Los hechos son conocidos, un grupo de encapuchados uniformados de negro, irrumpió en el campus para montarla y terminaron por agredir a un periodista del diario “El Español”. La Universidad cerró sus puertas por “seguridad”, y el acto se canceló. En ese doble movimiento, violencia y miedo institucional, se condensó una lección incómoda: la libertad de expresión no se pierde solo cuando el Estado la restringe, sino también cuando la calle se la apropia.

Golpear a un periodista por lo que representa ya es grave. Que desde el poder político se aplauda la agresión, infinitamente peor. Cuando Ione Belarra o Irene Montero afirman en redes que “los antifascistas han hecho más por pararle los pies al odiador Vito Quiles que todo el PSOE”, no están defendiendo la democracia, la están vaciando de sentido.

Aquí asoma el malentendido más persistente de nuestra época: la “paradoja de la tolerancia” de Karl Popper, convertida en un dogma invertido. Popper advirtió que una sociedad abierta no puede permitir que quienes buscan destruirla usen su libertad para hacerlo. Pero también matizó: “Debemos reclamar, en nombre de la tolerancia, el derecho a no tolerar la intolerancia sólo cuando esta recurra a la violencia y a la represión.”

La cita suele olvidarse en su segunda parte. Y al hacerlo, convertimos un principio prudente en una licencia para la agresión. “Intolerancia cero con el intolerante”, se dice ahora, sin definir quién decide qué es intolerancia ni cómo se combate.

Y es ahí donde una buena parte de la izquierda encuentra terreno fértil para manipular el axioma a su favor. Amparada en una supuesta superioridad moral, se arroga la autoridad de decidir quién puede hablar y quién no, qué ideas son legítimas y cuáles deben ser expulsadas del espacio público. En nombre de la defensa de los vulnerables, administra la intolerancia como si fuera una prerrogativa ética. Pero quien se erige en juez de la moral termina siempre por colocar su causa por encima del debate, y con ello destruye el mismo pluralismo que dice proteger.

El caso Quiles sirve como termómetro de esta deriva. En lugar de preguntarnos por la calidad de su discurso o por el sentido político de su presencia en el campus, terminamos discutiendo si está bien o no agredirle.
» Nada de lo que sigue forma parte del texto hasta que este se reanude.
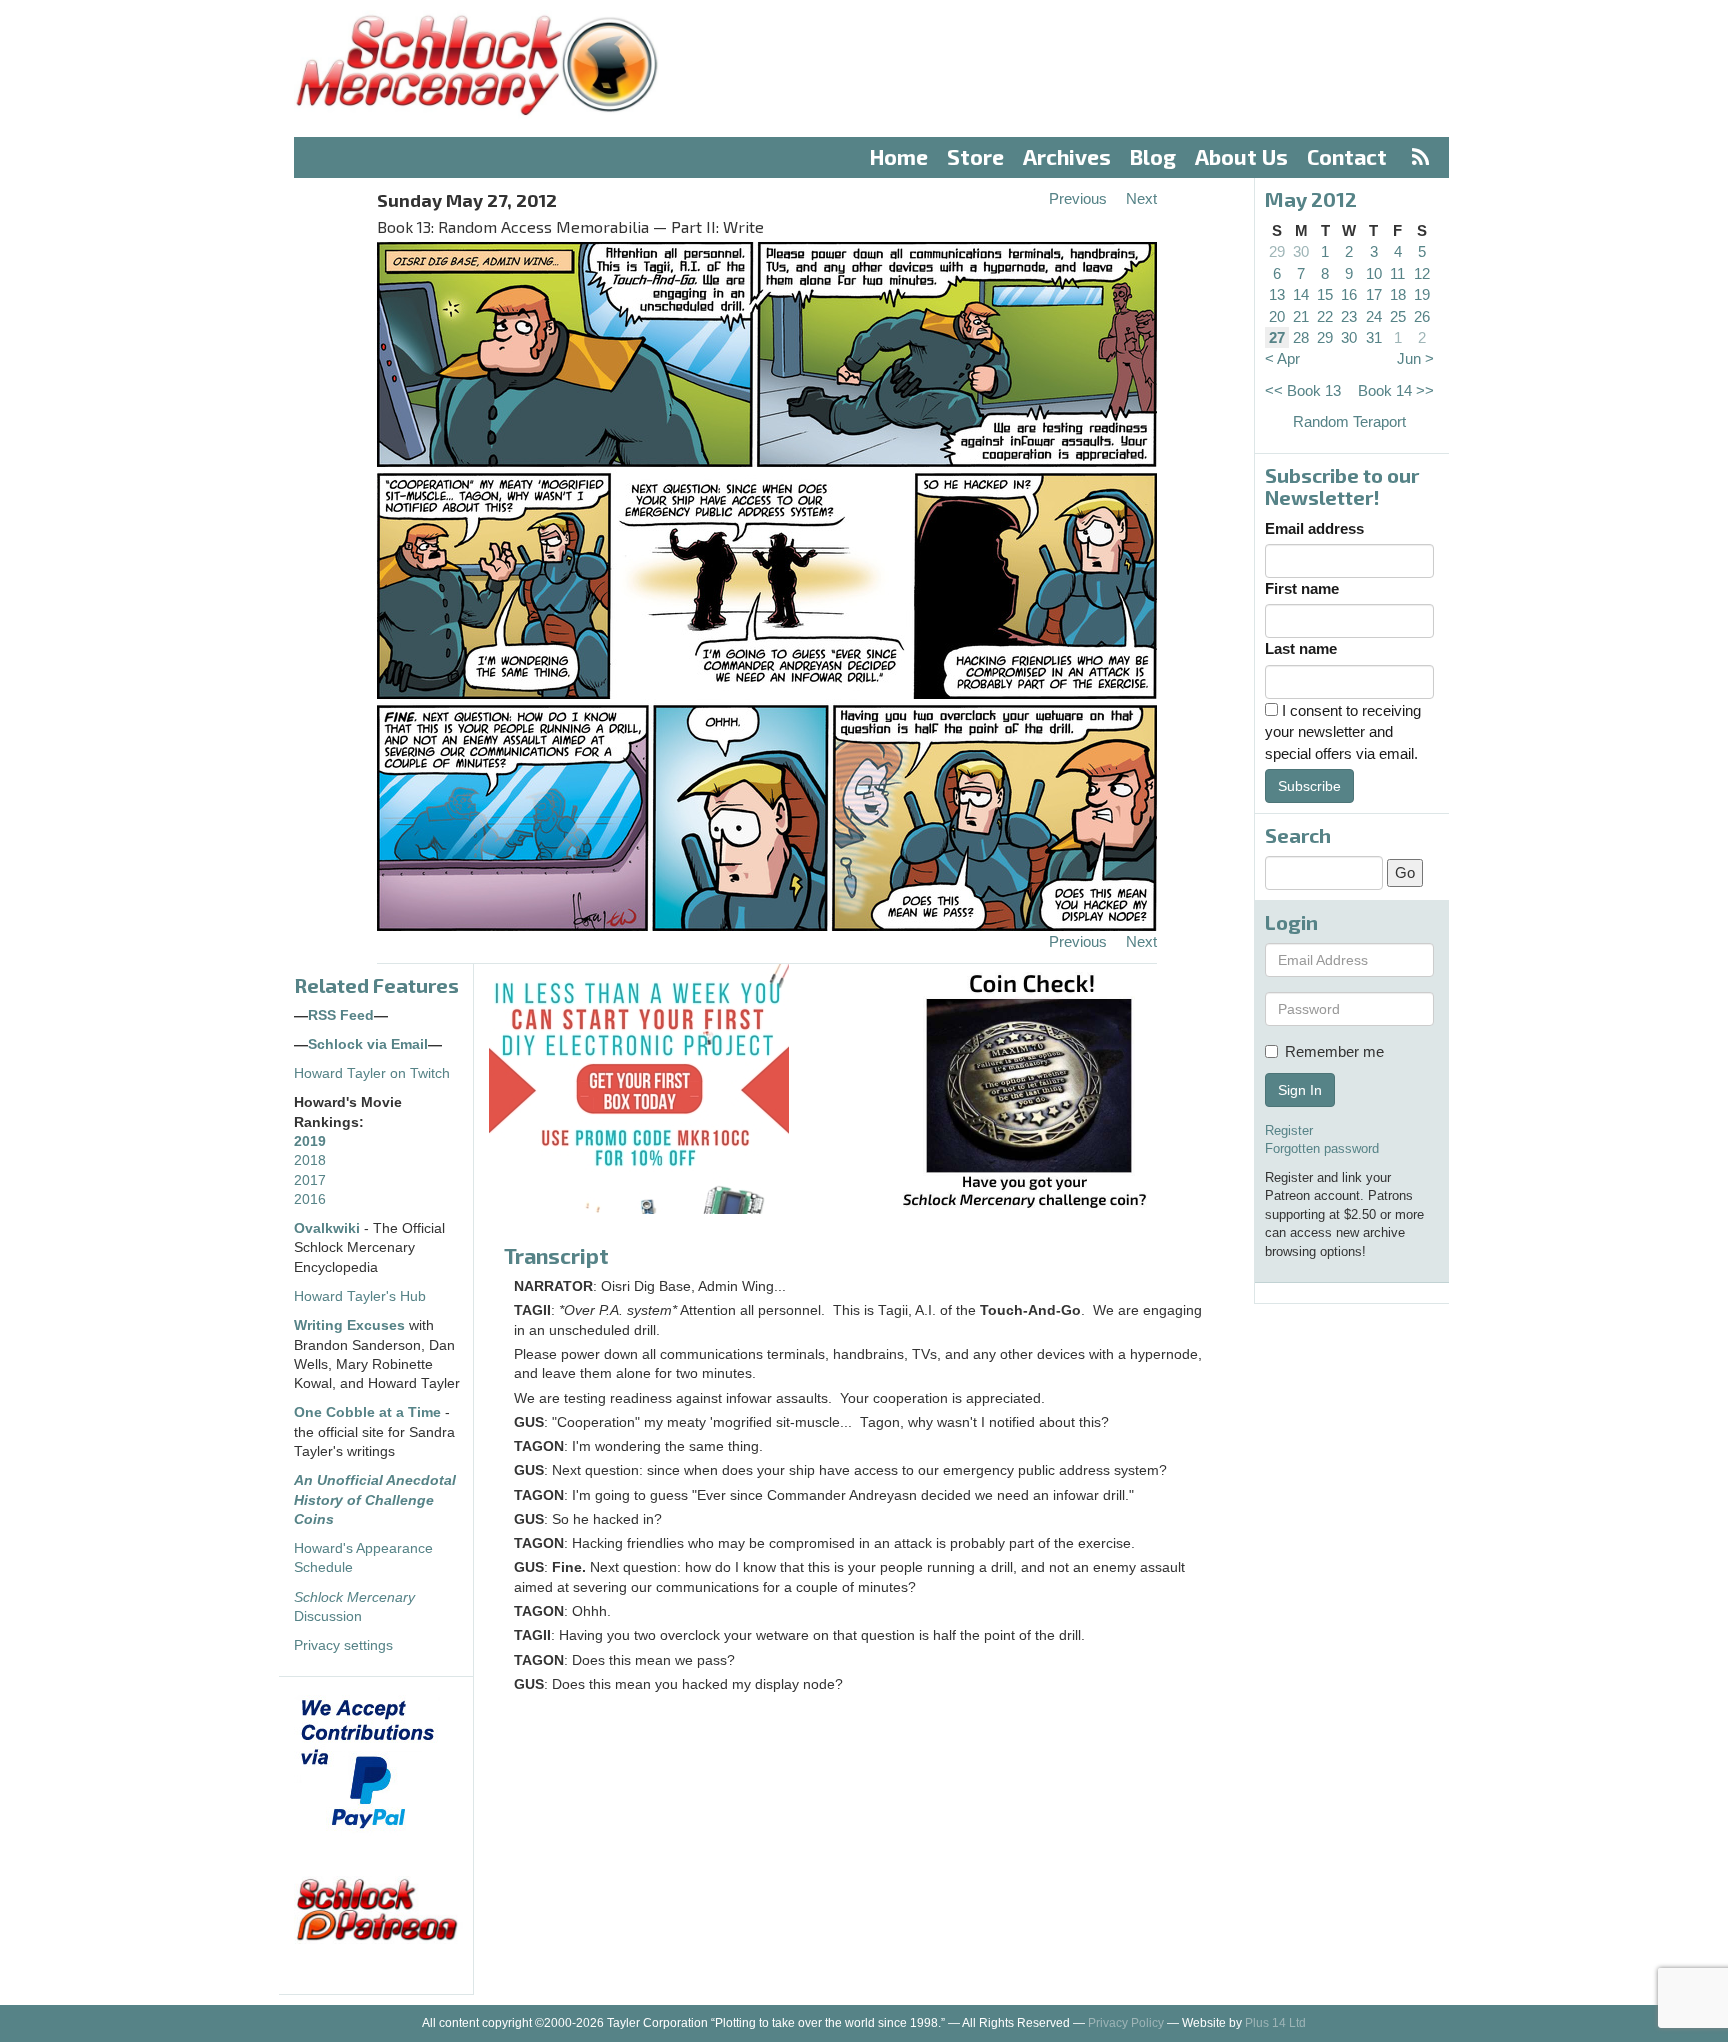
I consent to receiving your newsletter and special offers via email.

El debate intelectual se sustituye por una pugna tribal entre bandos que se autolegitiman en nombre del antifascismo o la libertad patriótica. En ese lodazal, todos pierden: la palabra, la razón y el respeto.

George Orwell escribió, “la libertad es el derecho a decirle a la gente lo que no quiere oír”. No hay definición más exacta ni más incómoda. Defender ese derecho implica soportar la incomodidad del otro sin recurrir a la fuerza. Si nos volvemos intolerantes con los intolerantes a golpes, a gritos o con cancelaciones, solo confirmaremos que hemos adoptado sus métodos.